* Your objective *
Please reproduce every one of the rows below word for word, keeping them in the same order.

[Input for this task Boundary: Start]

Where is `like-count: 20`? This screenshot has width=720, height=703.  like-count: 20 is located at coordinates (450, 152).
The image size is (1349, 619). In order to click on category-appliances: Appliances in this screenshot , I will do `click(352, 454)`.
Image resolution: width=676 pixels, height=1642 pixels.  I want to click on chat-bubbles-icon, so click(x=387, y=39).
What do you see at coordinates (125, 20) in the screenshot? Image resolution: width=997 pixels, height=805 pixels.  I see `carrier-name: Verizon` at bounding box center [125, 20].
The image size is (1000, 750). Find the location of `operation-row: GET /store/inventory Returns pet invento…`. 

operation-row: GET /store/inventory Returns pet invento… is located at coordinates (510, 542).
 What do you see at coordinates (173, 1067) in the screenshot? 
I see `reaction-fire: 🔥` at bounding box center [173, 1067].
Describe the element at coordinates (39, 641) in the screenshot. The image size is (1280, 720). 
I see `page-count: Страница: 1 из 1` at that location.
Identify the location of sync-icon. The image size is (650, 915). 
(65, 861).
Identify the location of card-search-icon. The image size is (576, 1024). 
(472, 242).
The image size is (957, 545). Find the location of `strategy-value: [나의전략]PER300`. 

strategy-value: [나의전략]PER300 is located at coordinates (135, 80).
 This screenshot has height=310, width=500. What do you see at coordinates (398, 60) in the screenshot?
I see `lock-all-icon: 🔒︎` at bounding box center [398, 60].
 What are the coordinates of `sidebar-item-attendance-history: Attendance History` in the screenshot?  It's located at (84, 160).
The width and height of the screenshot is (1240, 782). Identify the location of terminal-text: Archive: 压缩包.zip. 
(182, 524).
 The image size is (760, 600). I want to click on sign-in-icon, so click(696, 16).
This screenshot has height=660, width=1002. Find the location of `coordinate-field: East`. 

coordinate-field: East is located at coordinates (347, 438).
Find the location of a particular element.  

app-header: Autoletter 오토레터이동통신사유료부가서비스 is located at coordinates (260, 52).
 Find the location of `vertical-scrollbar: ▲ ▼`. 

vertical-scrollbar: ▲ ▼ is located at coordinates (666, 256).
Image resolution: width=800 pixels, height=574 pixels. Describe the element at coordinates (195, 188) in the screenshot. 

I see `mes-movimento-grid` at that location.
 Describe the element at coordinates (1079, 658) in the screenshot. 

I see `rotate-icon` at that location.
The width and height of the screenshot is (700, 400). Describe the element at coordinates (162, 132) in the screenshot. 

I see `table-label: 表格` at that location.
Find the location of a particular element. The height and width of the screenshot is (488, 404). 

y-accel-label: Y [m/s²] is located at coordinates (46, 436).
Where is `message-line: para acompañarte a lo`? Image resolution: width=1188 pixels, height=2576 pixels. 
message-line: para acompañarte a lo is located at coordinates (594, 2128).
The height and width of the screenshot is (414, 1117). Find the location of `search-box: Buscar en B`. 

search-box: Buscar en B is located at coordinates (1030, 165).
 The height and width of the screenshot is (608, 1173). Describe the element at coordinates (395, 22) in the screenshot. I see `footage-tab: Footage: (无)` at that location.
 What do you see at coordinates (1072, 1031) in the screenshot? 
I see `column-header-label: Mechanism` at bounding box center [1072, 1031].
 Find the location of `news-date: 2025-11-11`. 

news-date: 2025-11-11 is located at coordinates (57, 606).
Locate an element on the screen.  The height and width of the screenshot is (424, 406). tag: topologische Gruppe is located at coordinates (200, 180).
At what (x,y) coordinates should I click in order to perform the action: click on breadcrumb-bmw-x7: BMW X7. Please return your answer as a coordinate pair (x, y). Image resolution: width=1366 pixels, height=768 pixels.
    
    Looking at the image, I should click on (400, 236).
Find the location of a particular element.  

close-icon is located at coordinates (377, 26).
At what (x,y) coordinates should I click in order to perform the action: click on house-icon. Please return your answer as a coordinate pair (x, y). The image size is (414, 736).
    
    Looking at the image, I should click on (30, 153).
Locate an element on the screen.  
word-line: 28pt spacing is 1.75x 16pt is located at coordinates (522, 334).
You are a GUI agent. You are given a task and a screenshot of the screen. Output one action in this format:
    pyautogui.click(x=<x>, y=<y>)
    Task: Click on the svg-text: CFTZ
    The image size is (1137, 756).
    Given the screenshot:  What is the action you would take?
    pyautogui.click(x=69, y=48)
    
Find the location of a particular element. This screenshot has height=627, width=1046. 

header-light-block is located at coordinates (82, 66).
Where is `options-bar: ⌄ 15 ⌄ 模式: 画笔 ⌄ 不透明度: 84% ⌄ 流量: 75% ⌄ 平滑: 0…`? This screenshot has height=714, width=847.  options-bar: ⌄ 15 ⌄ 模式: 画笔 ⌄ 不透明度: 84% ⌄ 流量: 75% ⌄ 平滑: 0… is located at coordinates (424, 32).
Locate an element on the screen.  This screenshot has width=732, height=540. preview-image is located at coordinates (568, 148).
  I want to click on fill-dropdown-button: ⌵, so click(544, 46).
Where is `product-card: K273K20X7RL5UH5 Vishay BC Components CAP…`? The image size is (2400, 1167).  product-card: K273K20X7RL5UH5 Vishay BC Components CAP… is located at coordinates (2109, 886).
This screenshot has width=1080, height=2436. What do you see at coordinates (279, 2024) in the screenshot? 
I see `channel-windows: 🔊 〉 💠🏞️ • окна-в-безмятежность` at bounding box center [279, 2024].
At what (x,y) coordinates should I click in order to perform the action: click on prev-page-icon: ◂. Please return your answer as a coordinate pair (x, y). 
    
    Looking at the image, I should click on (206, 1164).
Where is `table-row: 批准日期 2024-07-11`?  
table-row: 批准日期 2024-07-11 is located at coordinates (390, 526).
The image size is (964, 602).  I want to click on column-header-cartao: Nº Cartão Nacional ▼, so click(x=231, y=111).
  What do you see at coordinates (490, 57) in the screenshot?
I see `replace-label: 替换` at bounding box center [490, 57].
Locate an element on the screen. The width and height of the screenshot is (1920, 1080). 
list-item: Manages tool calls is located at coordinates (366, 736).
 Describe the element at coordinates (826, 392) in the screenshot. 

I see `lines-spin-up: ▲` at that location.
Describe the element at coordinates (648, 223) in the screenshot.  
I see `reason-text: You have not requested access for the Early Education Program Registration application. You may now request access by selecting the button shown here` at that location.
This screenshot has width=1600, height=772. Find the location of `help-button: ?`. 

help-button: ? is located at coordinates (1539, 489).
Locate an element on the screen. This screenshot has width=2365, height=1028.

[Input for this task Boundary: End]

* Task solution *
Where is `like-count: 20`? This screenshot has width=720, height=703.  like-count: 20 is located at coordinates (450, 152).
The image size is (1349, 619). In order to click on category-appliances: Appliances in this screenshot , I will do `click(352, 454)`.
Image resolution: width=676 pixels, height=1642 pixels.  I want to click on chat-bubbles-icon, so click(x=387, y=39).
What do you see at coordinates (125, 20) in the screenshot? Image resolution: width=997 pixels, height=805 pixels.  I see `carrier-name: Verizon` at bounding box center [125, 20].
The image size is (1000, 750). Find the location of `operation-row: GET /store/inventory Returns pet invento…`. 

operation-row: GET /store/inventory Returns pet invento… is located at coordinates (510, 542).
 What do you see at coordinates (173, 1067) in the screenshot? 
I see `reaction-fire: 🔥` at bounding box center [173, 1067].
Describe the element at coordinates (39, 641) in the screenshot. The image size is (1280, 720). 
I see `page-count: Страница: 1 из 1` at that location.
Identify the location of sync-icon. The image size is (650, 915). 
(65, 861).
Identify the location of card-search-icon. The image size is (576, 1024). 
(472, 242).
The image size is (957, 545). Find the location of `strategy-value: [나의전략]PER300`. 

strategy-value: [나의전략]PER300 is located at coordinates (135, 80).
 This screenshot has height=310, width=500. What do you see at coordinates (398, 60) in the screenshot?
I see `lock-all-icon: 🔒︎` at bounding box center [398, 60].
 What are the coordinates of `sidebar-item-attendance-history: Attendance History` in the screenshot?  It's located at (84, 160).
The width and height of the screenshot is (1240, 782). Identify the location of terminal-text: Archive: 压缩包.zip. 
(182, 524).
 The image size is (760, 600). I want to click on sign-in-icon, so click(696, 16).
This screenshot has height=660, width=1002. Find the location of `coordinate-field: East`. 

coordinate-field: East is located at coordinates (347, 438).
Find the location of a particular element.  

app-header: Autoletter 오토레터이동통신사유료부가서비스 is located at coordinates (260, 52).
 Find the location of `vertical-scrollbar: ▲ ▼`. 

vertical-scrollbar: ▲ ▼ is located at coordinates (666, 256).
Image resolution: width=800 pixels, height=574 pixels. Describe the element at coordinates (195, 188) in the screenshot. 

I see `mes-movimento-grid` at that location.
 Describe the element at coordinates (1079, 658) in the screenshot. 

I see `rotate-icon` at that location.
The width and height of the screenshot is (700, 400). Describe the element at coordinates (162, 132) in the screenshot. 

I see `table-label: 表格` at that location.
Find the location of a particular element. The height and width of the screenshot is (488, 404). 

y-accel-label: Y [m/s²] is located at coordinates (46, 436).
Where is `message-line: para acompañarte a lo`? Image resolution: width=1188 pixels, height=2576 pixels. 
message-line: para acompañarte a lo is located at coordinates (594, 2128).
The height and width of the screenshot is (414, 1117). Find the location of `search-box: Buscar en B`. 

search-box: Buscar en B is located at coordinates (1030, 165).
 The height and width of the screenshot is (608, 1173). Describe the element at coordinates (395, 22) in the screenshot. I see `footage-tab: Footage: (无)` at that location.
 What do you see at coordinates (1072, 1031) in the screenshot? 
I see `column-header-label: Mechanism` at bounding box center [1072, 1031].
 Find the location of `news-date: 2025-11-11`. 

news-date: 2025-11-11 is located at coordinates (57, 606).
Locate an element on the screen.  The height and width of the screenshot is (424, 406). tag: topologische Gruppe is located at coordinates (200, 180).
At what (x,y) coordinates should I click in order to perform the action: click on breadcrumb-bmw-x7: BMW X7. Please return your answer as a coordinate pair (x, y). Image resolution: width=1366 pixels, height=768 pixels.
    
    Looking at the image, I should click on (400, 236).
Find the location of a particular element.  

close-icon is located at coordinates (377, 26).
At what (x,y) coordinates should I click in order to perform the action: click on house-icon. Please return your answer as a coordinate pair (x, y). The image size is (414, 736).
    
    Looking at the image, I should click on (30, 153).
Locate an element on the screen.  
word-line: 28pt spacing is 1.75x 16pt is located at coordinates (522, 334).
You are a GUI agent. You are given a task and a screenshot of the screen. Output one action in this format:
    pyautogui.click(x=<x>, y=<y>)
    Task: Click on the svg-text: CFTZ
    The image size is (1137, 756).
    Given the screenshot:  What is the action you would take?
    pyautogui.click(x=69, y=48)
    
Find the location of a particular element. This screenshot has height=627, width=1046. 

header-light-block is located at coordinates (82, 66).
Where is `options-bar: ⌄ 15 ⌄ 模式: 画笔 ⌄ 不透明度: 84% ⌄ 流量: 75% ⌄ 平滑: 0…`? This screenshot has height=714, width=847.  options-bar: ⌄ 15 ⌄ 模式: 画笔 ⌄ 不透明度: 84% ⌄ 流量: 75% ⌄ 平滑: 0… is located at coordinates (424, 32).
Locate an element on the screen.  This screenshot has width=732, height=540. preview-image is located at coordinates (568, 148).
  I want to click on fill-dropdown-button: ⌵, so click(544, 46).
Where is `product-card: K273K20X7RL5UH5 Vishay BC Components CAP…`? The image size is (2400, 1167).  product-card: K273K20X7RL5UH5 Vishay BC Components CAP… is located at coordinates (2109, 886).
This screenshot has width=1080, height=2436. What do you see at coordinates (279, 2024) in the screenshot? 
I see `channel-windows: 🔊 〉 💠🏞️ • окна-в-безмятежность` at bounding box center [279, 2024].
At what (x,y) coordinates should I click in order to perform the action: click on prev-page-icon: ◂. Please return your answer as a coordinate pair (x, y). 
    
    Looking at the image, I should click on (206, 1164).
Where is `table-row: 批准日期 2024-07-11`?  
table-row: 批准日期 2024-07-11 is located at coordinates (390, 526).
The image size is (964, 602).  I want to click on column-header-cartao: Nº Cartão Nacional ▼, so click(x=231, y=111).
  What do you see at coordinates (490, 57) in the screenshot?
I see `replace-label: 替换` at bounding box center [490, 57].
Locate an element on the screen. The width and height of the screenshot is (1920, 1080). 
list-item: Manages tool calls is located at coordinates (366, 736).
 Describe the element at coordinates (826, 392) in the screenshot. 

I see `lines-spin-up: ▲` at that location.
Describe the element at coordinates (648, 223) in the screenshot.  
I see `reason-text: You have not requested access for the Early Education Program Registration application. You may now request access by selecting the button shown here` at that location.
This screenshot has width=1600, height=772. Find the location of `help-button: ?`. 

help-button: ? is located at coordinates (1539, 489).
Locate an element on the screen. This screenshot has width=2365, height=1028.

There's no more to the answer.